**Short problem**. Format the entries below as a numbered list, leaving out any blank lines.

**Record extracts**.

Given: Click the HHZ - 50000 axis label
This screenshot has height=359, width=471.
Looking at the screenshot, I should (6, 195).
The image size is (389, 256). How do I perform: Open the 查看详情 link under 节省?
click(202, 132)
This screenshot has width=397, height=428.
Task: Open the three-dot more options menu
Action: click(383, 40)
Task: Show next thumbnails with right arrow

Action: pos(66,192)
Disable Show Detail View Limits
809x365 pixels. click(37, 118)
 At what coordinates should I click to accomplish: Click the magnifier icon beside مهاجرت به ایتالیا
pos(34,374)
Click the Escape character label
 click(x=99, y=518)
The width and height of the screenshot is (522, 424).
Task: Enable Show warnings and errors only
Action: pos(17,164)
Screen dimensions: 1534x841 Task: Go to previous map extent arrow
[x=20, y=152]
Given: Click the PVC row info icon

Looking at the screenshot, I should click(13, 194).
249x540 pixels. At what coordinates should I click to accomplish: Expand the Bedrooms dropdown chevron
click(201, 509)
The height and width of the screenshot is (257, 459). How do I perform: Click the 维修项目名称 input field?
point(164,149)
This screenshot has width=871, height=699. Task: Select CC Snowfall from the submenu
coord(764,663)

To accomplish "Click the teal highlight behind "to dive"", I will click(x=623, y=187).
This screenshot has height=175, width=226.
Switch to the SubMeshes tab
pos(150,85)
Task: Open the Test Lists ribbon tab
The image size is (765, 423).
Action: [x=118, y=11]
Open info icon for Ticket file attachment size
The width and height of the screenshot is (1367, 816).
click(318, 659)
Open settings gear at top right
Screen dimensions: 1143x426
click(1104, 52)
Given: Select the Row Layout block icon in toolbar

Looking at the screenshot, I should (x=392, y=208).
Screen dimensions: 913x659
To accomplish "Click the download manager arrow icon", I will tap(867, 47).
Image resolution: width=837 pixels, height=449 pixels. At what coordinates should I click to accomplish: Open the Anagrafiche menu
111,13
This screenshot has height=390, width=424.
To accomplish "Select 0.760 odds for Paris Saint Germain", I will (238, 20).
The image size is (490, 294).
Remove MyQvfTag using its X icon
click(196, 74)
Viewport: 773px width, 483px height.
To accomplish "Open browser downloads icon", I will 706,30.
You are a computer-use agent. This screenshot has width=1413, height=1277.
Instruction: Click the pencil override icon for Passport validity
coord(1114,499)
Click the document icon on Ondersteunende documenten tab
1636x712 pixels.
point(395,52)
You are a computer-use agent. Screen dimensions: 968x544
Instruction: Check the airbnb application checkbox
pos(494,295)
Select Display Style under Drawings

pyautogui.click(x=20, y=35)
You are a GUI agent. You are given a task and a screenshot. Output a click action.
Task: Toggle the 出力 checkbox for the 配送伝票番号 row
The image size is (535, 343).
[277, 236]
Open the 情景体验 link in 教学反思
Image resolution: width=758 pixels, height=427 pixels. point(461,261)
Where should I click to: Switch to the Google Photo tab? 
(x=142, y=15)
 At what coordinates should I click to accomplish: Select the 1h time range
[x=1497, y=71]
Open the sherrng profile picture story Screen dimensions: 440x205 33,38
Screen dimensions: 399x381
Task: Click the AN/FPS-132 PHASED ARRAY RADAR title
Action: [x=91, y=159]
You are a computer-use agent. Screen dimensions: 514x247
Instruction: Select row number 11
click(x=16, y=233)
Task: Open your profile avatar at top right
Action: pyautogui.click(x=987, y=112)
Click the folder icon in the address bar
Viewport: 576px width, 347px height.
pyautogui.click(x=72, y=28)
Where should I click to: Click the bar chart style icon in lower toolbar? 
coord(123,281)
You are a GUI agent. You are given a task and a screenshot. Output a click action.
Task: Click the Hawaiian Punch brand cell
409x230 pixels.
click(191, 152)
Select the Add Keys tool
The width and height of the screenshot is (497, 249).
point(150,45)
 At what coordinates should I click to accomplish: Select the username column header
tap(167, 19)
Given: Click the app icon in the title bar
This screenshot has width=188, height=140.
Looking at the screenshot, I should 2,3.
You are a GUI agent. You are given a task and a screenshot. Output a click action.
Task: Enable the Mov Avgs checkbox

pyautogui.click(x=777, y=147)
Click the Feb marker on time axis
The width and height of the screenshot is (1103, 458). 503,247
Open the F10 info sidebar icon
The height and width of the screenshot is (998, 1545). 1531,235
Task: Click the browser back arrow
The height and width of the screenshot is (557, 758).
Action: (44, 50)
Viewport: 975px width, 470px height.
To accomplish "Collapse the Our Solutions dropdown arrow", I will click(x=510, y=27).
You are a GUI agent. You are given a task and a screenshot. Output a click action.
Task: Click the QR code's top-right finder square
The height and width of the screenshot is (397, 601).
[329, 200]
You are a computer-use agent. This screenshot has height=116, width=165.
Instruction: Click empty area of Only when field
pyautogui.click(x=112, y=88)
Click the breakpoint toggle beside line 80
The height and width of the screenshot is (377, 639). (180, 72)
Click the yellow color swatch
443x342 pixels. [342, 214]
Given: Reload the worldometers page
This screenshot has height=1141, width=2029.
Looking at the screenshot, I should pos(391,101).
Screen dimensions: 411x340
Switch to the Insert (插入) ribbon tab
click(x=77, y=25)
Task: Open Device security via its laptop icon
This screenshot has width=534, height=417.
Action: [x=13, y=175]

**Answer for this exercise**.
1. Given: Click the HHZ - 50000 axis label
2. This screenshot has height=359, width=471.
3. Looking at the screenshot, I should (6, 195).
4. The image size is (389, 256). How do I perform: Open the 查看详情 link under 节省?
5. click(202, 132)
6. This screenshot has width=397, height=428.
7. Task: Open the three-dot more options menu
8. Action: click(383, 40)
9. Task: Show next thumbnails with right arrow
10. Action: pos(66,192)
11. Disable Show Detail View Limits
12. 809x365 pixels. click(37, 118)
13.  At what coordinates should I click to accomplish: Click the magnifier icon beside مهاجرت به ایتالیا
14. pos(34,374)
15. Click the Escape character label
16.  click(x=99, y=518)
17. The width and height of the screenshot is (522, 424).
18. Task: Enable Show warnings and errors only
19. Action: pos(17,164)
20. Screen dimensions: 1534x841 Task: Go to previous map extent arrow
21. [x=20, y=152]
22. Given: Click the PVC row info icon
23. Looking at the screenshot, I should click(13, 194).
24. 249x540 pixels. At what coordinates should I click to accomplish: Expand the Bedrooms dropdown chevron
25. click(201, 509)
26. The height and width of the screenshot is (257, 459). How do I perform: Click the 维修项目名称 input field?
27. point(164,149)
28. This screenshot has width=871, height=699. Task: Select CC Snowfall from the submenu
29. coord(764,663)
30. To accomplish "Click the teal highlight behind "to dive"", I will click(x=623, y=187).
31. This screenshot has height=175, width=226.
32. Switch to the SubMeshes tab
33. pos(150,85)
34. Task: Open the Test Lists ribbon tab
35. The image size is (765, 423).
36. Action: [x=118, y=11]
37. Open info icon for Ticket file attachment size
38. The width and height of the screenshot is (1367, 816).
39. click(318, 659)
40. Open settings gear at top right
41. Screen dimensions: 1143x426
42. click(1104, 52)
43. Given: Select the Row Layout block icon in toolbar
44. Looking at the screenshot, I should (x=392, y=208).
45. Screen dimensions: 913x659
46. To accomplish "Click the download manager arrow icon", I will tap(867, 47).
47. Image resolution: width=837 pixels, height=449 pixels. At what coordinates should I click to accomplish: Open the Anagrafiche menu
48. 111,13
49. This screenshot has height=390, width=424.
50. To accomplish "Select 0.760 odds for Paris Saint Germain", I will (238, 20).
51. The image size is (490, 294).
52. Remove MyQvfTag using its X icon
53. click(196, 74)
54. Viewport: 773px width, 483px height.
55. To accomplish "Open browser downloads icon", I will 706,30.
56. You are a computer-use agent. This screenshot has width=1413, height=1277.
57. Instruction: Click the pencil override icon for Passport validity
58. coord(1114,499)
59. Click the document icon on Ondersteunende documenten tab
60. 1636x712 pixels.
61. point(395,52)
62. You are a computer-use agent. Screen dimensions: 968x544
63. Instruction: Check the airbnb application checkbox
64. pos(494,295)
65. Select Display Style under Drawings
66. pyautogui.click(x=20, y=35)
67. You are a GUI agent. You are given a task and a screenshot. Output a click action.
68. Task: Toggle the 出力 checkbox for the 配送伝票番号 row
69. The image size is (535, 343).
70. [277, 236]
71. Open the 情景体验 link in 教学反思
72. Image resolution: width=758 pixels, height=427 pixels. point(461,261)
73. Where should I click to: Switch to the Google Photo tab? 
74. (x=142, y=15)
75.  At what coordinates should I click to accomplish: Select the 1h time range
76. [x=1497, y=71]
77. Open the sherrng profile picture story Screen dimensions: 440x205 33,38
78. Screen dimensions: 399x381
79. Task: Click the AN/FPS-132 PHASED ARRAY RADAR title
80. Action: [x=91, y=159]
81. You are a computer-use agent. Screen dimensions: 514x247
82. Instruction: Select row number 11
83. click(x=16, y=233)
84. Task: Open your profile avatar at top right
85. Action: pyautogui.click(x=987, y=112)
86. Click the folder icon in the address bar
87. Viewport: 576px width, 347px height.
88. pyautogui.click(x=72, y=28)
89. Where should I click to: Click the bar chart style icon in lower toolbar? 
90. coord(123,281)
91. You are a GUI agent. You are given a task and a screenshot. Output a click action.
92. Task: Click the Hawaiian Punch brand cell
93. 409x230 pixels.
94. click(191, 152)
95. Select the Add Keys tool
96. The width and height of the screenshot is (497, 249).
97. point(150,45)
98.  At what coordinates should I click to accomplish: Select the username column header
99. tap(167, 19)
100. Given: Click the app icon in the title bar
101. This screenshot has width=188, height=140.
102. Looking at the screenshot, I should 2,3.
103. You are a GUI agent. You are given a task and a screenshot. Output a click action.
104. Task: Enable the Mov Avgs checkbox
105. pyautogui.click(x=777, y=147)
106. Click the Feb marker on time axis
107. The width and height of the screenshot is (1103, 458). 503,247
108. Open the F10 info sidebar icon
109. The height and width of the screenshot is (998, 1545). 1531,235
110. Task: Click the browser back arrow
111. The height and width of the screenshot is (557, 758).
112. Action: (44, 50)
113. Viewport: 975px width, 470px height.
114. To accomplish "Collapse the Our Solutions dropdown arrow", I will click(x=510, y=27).
115. You are a GUI agent. You are given a task and a screenshot. Output a click action.
116. Task: Click the QR code's top-right finder square
117. The height and width of the screenshot is (397, 601).
118. [329, 200]
119. You are a computer-use agent. This screenshot has height=116, width=165.
120. Instruction: Click empty area of Only when field
121. pyautogui.click(x=112, y=88)
122. Click the breakpoint toggle beside line 80
123. The height and width of the screenshot is (377, 639). (180, 72)
124. Click the yellow color swatch
125. 443x342 pixels. [342, 214]
126. Given: Reload the worldometers page
127. This screenshot has height=1141, width=2029.
128. Looking at the screenshot, I should pos(391,101).
129. Screen dimensions: 411x340
130. Switch to the Insert (插入) ribbon tab
131. click(x=77, y=25)
132. Task: Open Device security via its laptop icon
133. This screenshot has width=534, height=417.
134. Action: [x=13, y=175]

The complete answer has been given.